President Obama’s war measure prohibits any “enduring offensive ground combat operations” and limits the authorization for use of force against the jihadist group to three years.
Other Republican lawmakers, such as Iraq and Afghanistan war veteran Rep. Steve Russell (R-OK), have also blasted the limits imposed by the measure.
Even members the president’s own party are skeptical of the plan.
“What he’s doing is tying his own hands, and stupidly tying his own hands,” said Sen. Hatch. “I mean my goodness, talk about telegraphing weakness. That’s what he’s doing.”
“The AUMF should not be a public relations tool, and that’s what he’s using it for,” he said. “I can’t believe it. I can’t understand what this man does.”
He listed three things that the authorization of force should include:
- It should clearly articulate that the executive branch is authorized to use military force against ISIS;
- Be flexible enough to be used against ISIS affiliates and offshoots in the future and;
- Be free of limitations that could interfere with the objective of defeating the group.
“Most importantly, the president should be asking for the authorization that would not impose any artificial and unnecessary limitations such as those based on time, geography, and type of force that could interfere with our strategic objective of defeating the Islamic State,” said Hatch.
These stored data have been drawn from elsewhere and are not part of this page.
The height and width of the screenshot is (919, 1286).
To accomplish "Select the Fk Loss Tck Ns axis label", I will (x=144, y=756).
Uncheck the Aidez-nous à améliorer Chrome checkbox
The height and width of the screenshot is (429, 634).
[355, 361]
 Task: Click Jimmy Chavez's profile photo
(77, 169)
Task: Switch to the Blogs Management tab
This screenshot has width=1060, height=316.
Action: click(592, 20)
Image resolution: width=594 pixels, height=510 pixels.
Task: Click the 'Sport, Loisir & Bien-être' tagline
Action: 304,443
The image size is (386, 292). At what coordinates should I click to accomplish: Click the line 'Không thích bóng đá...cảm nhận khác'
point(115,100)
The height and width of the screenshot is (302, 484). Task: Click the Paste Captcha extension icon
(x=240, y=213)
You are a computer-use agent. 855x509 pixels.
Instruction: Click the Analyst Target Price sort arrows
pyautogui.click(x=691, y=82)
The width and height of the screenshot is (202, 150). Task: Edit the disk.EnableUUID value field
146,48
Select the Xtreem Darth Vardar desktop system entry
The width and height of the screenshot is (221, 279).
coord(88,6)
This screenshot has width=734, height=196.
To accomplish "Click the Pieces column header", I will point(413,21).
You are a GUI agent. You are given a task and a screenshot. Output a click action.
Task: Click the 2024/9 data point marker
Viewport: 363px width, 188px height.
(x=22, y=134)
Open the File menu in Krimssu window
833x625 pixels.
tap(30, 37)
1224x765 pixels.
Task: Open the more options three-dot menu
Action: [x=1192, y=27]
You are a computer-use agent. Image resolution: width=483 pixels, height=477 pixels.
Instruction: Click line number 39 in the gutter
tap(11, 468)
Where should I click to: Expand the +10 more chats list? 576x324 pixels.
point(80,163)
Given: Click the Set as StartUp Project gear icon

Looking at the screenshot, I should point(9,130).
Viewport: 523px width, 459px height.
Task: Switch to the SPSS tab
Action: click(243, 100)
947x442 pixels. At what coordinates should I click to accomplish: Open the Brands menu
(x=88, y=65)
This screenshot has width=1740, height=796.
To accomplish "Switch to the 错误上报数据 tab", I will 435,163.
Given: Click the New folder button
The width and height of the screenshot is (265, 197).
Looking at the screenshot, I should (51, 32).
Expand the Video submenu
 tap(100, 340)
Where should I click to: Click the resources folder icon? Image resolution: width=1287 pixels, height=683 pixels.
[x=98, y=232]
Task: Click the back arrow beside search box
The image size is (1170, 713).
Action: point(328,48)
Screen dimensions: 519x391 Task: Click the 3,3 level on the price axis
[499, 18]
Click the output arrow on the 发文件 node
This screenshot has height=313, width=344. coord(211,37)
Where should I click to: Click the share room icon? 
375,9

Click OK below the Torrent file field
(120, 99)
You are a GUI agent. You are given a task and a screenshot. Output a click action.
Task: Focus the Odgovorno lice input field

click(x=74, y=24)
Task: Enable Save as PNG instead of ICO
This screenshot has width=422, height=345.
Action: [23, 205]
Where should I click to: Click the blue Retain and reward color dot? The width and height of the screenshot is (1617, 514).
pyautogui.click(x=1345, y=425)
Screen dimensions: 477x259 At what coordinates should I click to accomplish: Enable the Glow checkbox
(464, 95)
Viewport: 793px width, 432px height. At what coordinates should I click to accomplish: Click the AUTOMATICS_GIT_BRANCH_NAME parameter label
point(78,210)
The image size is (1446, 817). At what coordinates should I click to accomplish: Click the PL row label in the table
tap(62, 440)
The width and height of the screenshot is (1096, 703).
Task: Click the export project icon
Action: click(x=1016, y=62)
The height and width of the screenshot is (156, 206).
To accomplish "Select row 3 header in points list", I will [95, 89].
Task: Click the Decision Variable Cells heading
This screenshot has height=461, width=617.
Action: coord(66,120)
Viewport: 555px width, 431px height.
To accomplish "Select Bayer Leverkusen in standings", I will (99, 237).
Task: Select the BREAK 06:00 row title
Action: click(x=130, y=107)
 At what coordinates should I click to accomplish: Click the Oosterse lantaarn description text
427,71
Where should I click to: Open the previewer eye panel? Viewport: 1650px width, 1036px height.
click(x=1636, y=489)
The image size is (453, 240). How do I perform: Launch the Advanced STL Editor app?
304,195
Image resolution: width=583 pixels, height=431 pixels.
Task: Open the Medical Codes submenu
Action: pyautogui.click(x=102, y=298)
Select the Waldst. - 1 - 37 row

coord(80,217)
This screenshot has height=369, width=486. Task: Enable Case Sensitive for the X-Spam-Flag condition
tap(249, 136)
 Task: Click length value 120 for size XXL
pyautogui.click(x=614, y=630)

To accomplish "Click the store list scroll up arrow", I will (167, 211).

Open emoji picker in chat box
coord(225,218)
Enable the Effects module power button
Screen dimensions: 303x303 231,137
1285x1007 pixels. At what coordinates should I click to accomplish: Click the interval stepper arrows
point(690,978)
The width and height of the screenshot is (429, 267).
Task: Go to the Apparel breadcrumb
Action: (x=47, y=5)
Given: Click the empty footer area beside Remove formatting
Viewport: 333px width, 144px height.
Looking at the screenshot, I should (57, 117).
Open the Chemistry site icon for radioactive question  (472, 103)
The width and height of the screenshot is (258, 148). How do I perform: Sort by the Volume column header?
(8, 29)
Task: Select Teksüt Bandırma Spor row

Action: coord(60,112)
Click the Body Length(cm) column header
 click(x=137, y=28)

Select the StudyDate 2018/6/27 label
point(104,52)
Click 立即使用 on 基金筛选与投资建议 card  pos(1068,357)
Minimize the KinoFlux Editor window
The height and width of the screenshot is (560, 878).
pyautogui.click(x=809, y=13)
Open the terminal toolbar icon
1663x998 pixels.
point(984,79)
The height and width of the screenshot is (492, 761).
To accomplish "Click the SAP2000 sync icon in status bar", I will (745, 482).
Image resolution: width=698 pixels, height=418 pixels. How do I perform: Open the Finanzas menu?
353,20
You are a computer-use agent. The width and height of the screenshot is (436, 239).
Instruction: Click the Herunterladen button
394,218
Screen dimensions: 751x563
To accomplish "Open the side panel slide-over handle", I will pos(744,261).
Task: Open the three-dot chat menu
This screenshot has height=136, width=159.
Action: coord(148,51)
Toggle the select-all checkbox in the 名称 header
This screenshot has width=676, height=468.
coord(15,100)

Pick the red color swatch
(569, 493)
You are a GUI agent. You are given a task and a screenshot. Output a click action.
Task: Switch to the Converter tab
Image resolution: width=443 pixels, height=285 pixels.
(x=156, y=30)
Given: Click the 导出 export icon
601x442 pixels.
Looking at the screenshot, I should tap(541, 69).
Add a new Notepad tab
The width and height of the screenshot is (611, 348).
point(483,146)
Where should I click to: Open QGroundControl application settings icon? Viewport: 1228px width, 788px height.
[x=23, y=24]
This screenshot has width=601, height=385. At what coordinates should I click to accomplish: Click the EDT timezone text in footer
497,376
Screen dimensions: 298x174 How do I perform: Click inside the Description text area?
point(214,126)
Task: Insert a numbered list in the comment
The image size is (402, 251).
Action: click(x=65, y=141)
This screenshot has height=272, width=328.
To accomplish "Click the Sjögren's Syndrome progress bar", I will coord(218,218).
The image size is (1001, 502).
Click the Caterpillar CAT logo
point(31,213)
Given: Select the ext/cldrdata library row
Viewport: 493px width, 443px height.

The senator raised his voice several times during the interview, but apologized for it, saying “I’m really up in arms about it.”
Sen. Hatch argued:
Why would we not only unilaterally impose limitations as to which types of tools and tactics our service members can use then also broadcast these limitations to the enemy?
If we’re telling the Islamic State upfront that we will not using ground forces, will they not tailor their strategy around that fact? Tell me! If we advertise when the authorization expires with the arbitrary date and time, won’t they just hunker down and wait for that date?